YOUR GOAL: Carry on the piece about Ayrton Senna's fitness training from the point where it stops.
Top of SELECTED EXTRACT
Ayrton Senna da Silva (Brazilian Portuguese: [aˈiʁtõ ˈsẽnɐ dɐ ˈsiwvɐ] (About this soundlisten); 21 March 1960 – 1 May 1994) was a Brazilian racing driver who won the Formula One World Drivers’ Championship in 1988, 1990 and 1991, and is widely regarded as one of the greatest Formula One drivers of all time, and by some as the greatest ever.
Jacques Dallaire, a doctor and performance specialist who worked with Senna early in his career, told Auto123.com’s Rene Fagnan: “He was not aware of the level of physical demands Formula One was asking for. We evaluated his physical fitness in the lab and provided him with a tailored, complete training program.” This led to Senna hiring a personal trainer in Brazil.
According to his official website, Senna’s training program included runs of up to nine miles (14.5 kilometres) per day as he sought the conditioning that would allow him to perform at the same level throughout a two-hour race.
Throughout his career, Ayrton Senna had the help of great professionals who guided his training and physical conditioning. One of them was Austrian Josef Leberer, a physical therapist who arrived at McLaren in 1988, just like the Brazilian.
“I met Ayrton in 1986, when Willy Dungl (Leberer’s mentor) funded his new training center, but our work began in earnest during the 1988 season, at McLaren, during the Brazilian Grand Prix”, says Joseph, mentioning the race that was held at the Jacarepaguá raceway, in Rio de Janeiro, at the time. “Ayrton was already in good shape, but that wasn’t enough (for an athlete): he was too light. He was strong-minded, but there was still room for physical improvement. Step by step, he got there”.
Bottom of SELECTED EXTRACT
Top of GIVEN DATA
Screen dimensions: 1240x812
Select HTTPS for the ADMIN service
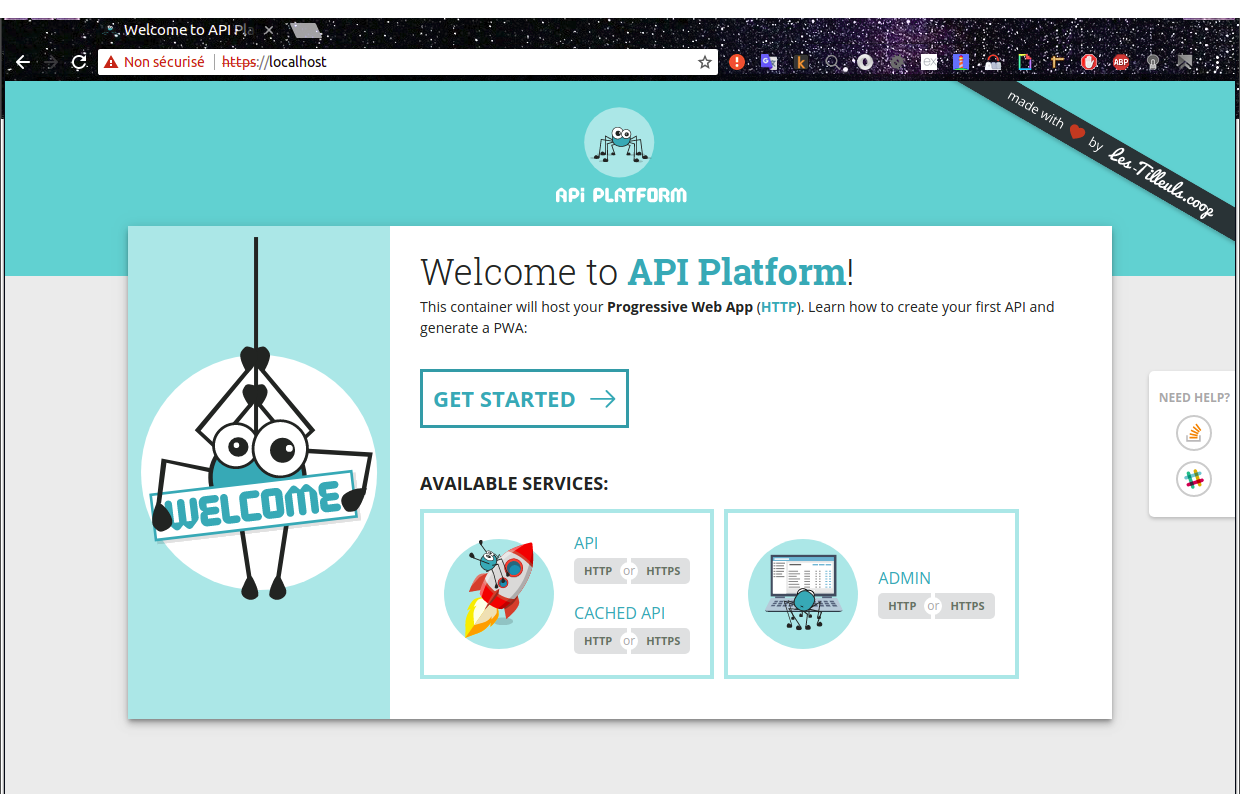point(967,606)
Bottom of GIVEN DATA
SOLVED EXERCISE:
Ayrton Senna described a series of daily training exercises that began at 8:30 am with a 3 mile run that reached 9 miles per day by the end of a month. All of the aerobic training had the objective of perfecting the oxygenation of his body.
Taking care of the neck muscles is characteristic of racecar drivers. Stretching and strengthening exercises of the area are important so that they don’t suffer from the effects of lateral acceleration in the corners and braking events. But other parts of the body are not forgotten; there is a complete series of exercises for the legs, arms, abdomen, back and chest.
After the season begins, the driver should maintain a training pace that will allow them to reach the end of the season with equal endurance. This includes weight training and, in the case of Ayrton Senna, weekly runs.